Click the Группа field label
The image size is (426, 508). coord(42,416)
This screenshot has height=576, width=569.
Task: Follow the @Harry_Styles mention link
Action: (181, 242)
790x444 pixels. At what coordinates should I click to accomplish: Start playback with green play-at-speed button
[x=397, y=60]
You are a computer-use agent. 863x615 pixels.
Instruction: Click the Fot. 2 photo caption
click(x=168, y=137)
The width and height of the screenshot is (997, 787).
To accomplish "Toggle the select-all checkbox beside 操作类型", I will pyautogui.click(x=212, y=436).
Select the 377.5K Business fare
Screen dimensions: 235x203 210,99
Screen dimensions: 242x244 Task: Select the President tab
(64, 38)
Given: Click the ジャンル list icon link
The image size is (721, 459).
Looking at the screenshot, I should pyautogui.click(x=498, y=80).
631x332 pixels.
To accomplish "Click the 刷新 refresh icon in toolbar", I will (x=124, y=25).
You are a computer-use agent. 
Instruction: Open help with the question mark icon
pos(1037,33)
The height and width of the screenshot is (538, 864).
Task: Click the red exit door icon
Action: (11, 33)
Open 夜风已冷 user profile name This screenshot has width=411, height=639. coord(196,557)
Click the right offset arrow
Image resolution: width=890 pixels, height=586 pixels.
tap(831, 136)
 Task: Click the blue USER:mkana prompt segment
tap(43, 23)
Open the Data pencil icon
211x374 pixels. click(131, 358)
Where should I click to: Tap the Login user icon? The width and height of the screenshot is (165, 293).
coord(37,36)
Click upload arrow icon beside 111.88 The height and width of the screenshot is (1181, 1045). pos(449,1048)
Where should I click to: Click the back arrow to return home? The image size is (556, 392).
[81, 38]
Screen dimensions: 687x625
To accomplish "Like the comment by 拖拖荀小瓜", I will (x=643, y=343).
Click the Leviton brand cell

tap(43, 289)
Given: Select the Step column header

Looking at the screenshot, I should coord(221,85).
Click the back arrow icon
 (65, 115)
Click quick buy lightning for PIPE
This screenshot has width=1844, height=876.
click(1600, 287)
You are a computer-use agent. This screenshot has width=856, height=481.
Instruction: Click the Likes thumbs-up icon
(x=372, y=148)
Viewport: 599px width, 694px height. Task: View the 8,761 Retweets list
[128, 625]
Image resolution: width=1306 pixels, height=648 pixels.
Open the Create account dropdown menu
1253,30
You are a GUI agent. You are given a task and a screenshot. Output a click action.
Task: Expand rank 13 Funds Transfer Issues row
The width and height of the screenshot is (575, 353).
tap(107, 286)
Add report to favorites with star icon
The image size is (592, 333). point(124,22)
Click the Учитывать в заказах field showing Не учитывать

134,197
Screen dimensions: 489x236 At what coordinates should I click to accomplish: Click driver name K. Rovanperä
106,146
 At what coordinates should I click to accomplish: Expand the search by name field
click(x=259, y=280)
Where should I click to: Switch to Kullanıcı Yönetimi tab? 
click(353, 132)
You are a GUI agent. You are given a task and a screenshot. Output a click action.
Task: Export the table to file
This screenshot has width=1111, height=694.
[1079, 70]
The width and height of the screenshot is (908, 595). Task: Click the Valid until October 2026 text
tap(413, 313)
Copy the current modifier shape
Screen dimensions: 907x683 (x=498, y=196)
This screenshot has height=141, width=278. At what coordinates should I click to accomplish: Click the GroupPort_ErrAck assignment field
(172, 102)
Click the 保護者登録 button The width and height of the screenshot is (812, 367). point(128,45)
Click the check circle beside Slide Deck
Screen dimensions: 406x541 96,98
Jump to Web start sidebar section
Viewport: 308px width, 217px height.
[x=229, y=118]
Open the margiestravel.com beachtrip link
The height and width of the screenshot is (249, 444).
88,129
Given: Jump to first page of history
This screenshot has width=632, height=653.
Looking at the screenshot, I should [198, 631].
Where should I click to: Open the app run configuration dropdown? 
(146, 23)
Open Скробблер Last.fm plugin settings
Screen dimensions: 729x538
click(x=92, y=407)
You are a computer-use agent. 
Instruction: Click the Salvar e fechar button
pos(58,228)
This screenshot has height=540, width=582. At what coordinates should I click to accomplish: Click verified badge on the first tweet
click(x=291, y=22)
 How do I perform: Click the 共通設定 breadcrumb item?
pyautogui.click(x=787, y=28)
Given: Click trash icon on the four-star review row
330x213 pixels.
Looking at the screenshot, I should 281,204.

#####

### Exercise description
Make an exact copy of the data above.

### Task solution
Click the Группа field label
The image size is (426, 508). coord(42,416)
This screenshot has height=576, width=569.
Task: Follow the @Harry_Styles mention link
Action: (181, 242)
790x444 pixels. At what coordinates should I click to accomplish: Start playback with green play-at-speed button
[x=397, y=60]
You are a computer-use agent. 863x615 pixels.
Instruction: Click the Fot. 2 photo caption
click(x=168, y=137)
The width and height of the screenshot is (997, 787).
To accomplish "Toggle the select-all checkbox beside 操作类型", I will pyautogui.click(x=212, y=436).
Select the 377.5K Business fare
Screen dimensions: 235x203 210,99
Screen dimensions: 242x244 Task: Select the President tab
(64, 38)
Given: Click the ジャンル list icon link
The image size is (721, 459).
Looking at the screenshot, I should pyautogui.click(x=498, y=80).
631x332 pixels.
To accomplish "Click the 刷新 refresh icon in toolbar", I will (x=124, y=25).
You are a computer-use agent. 
Instruction: Open help with the question mark icon
pos(1037,33)
The height and width of the screenshot is (538, 864).
Task: Click the red exit door icon
Action: (11, 33)
Open 夜风已冷 user profile name This screenshot has width=411, height=639. coord(196,557)
Click the right offset arrow
Image resolution: width=890 pixels, height=586 pixels.
tap(831, 136)
 Task: Click the blue USER:mkana prompt segment
tap(43, 23)
Open the Data pencil icon
211x374 pixels. click(131, 358)
Where should I click to: Tap the Login user icon? The width and height of the screenshot is (165, 293).
coord(37,36)
Click upload arrow icon beside 111.88 The height and width of the screenshot is (1181, 1045). pos(449,1048)
Where should I click to: Click the back arrow to return home? The image size is (556, 392).
[81, 38]
Screen dimensions: 687x625
To accomplish "Like the comment by 拖拖荀小瓜", I will (x=643, y=343).
Click the Leviton brand cell

tap(43, 289)
Given: Select the Step column header

Looking at the screenshot, I should coord(221,85).
Click the back arrow icon
 (65, 115)
Click quick buy lightning for PIPE
This screenshot has width=1844, height=876.
click(1600, 287)
You are a computer-use agent. This screenshot has width=856, height=481.
Instruction: Click the Likes thumbs-up icon
(x=372, y=148)
Viewport: 599px width, 694px height. Task: View the 8,761 Retweets list
[128, 625]
Image resolution: width=1306 pixels, height=648 pixels.
Open the Create account dropdown menu
1253,30
You are a GUI agent. You are given a task and a screenshot. Output a click action.
Task: Expand rank 13 Funds Transfer Issues row
The width and height of the screenshot is (575, 353).
tap(107, 286)
Add report to favorites with star icon
The image size is (592, 333). point(124,22)
Click the Учитывать в заказах field showing Не учитывать

134,197
Screen dimensions: 489x236 At what coordinates should I click to accomplish: Click driver name K. Rovanperä
106,146
 At what coordinates should I click to accomplish: Expand the search by name field
click(x=259, y=280)
Where should I click to: Switch to Kullanıcı Yönetimi tab? 
click(353, 132)
You are a GUI agent. You are given a task and a screenshot. Output a click action.
Task: Export the table to file
This screenshot has width=1111, height=694.
[1079, 70]
The width and height of the screenshot is (908, 595). Task: Click the Valid until October 2026 text
tap(413, 313)
Copy the current modifier shape
Screen dimensions: 907x683 (x=498, y=196)
This screenshot has height=141, width=278. At what coordinates should I click to accomplish: Click the GroupPort_ErrAck assignment field
(172, 102)
Click the 保護者登録 button The width and height of the screenshot is (812, 367). point(128,45)
Click the check circle beside Slide Deck
Screen dimensions: 406x541 96,98
Jump to Web start sidebar section
Viewport: 308px width, 217px height.
[x=229, y=118]
Open the margiestravel.com beachtrip link
The height and width of the screenshot is (249, 444).
88,129
Given: Jump to first page of history
This screenshot has width=632, height=653.
Looking at the screenshot, I should [198, 631].
Where should I click to: Open the app run configuration dropdown? 
(146, 23)
Open Скробблер Last.fm plugin settings
Screen dimensions: 729x538
click(x=92, y=407)
You are a computer-use agent. 
Instruction: Click the Salvar e fechar button
pos(58,228)
This screenshot has height=540, width=582. At what coordinates should I click to accomplish: Click verified badge on the first tweet
click(x=291, y=22)
 How do I perform: Click the 共通設定 breadcrumb item?
pyautogui.click(x=787, y=28)
Given: Click trash icon on the four-star review row
330x213 pixels.
Looking at the screenshot, I should 281,204.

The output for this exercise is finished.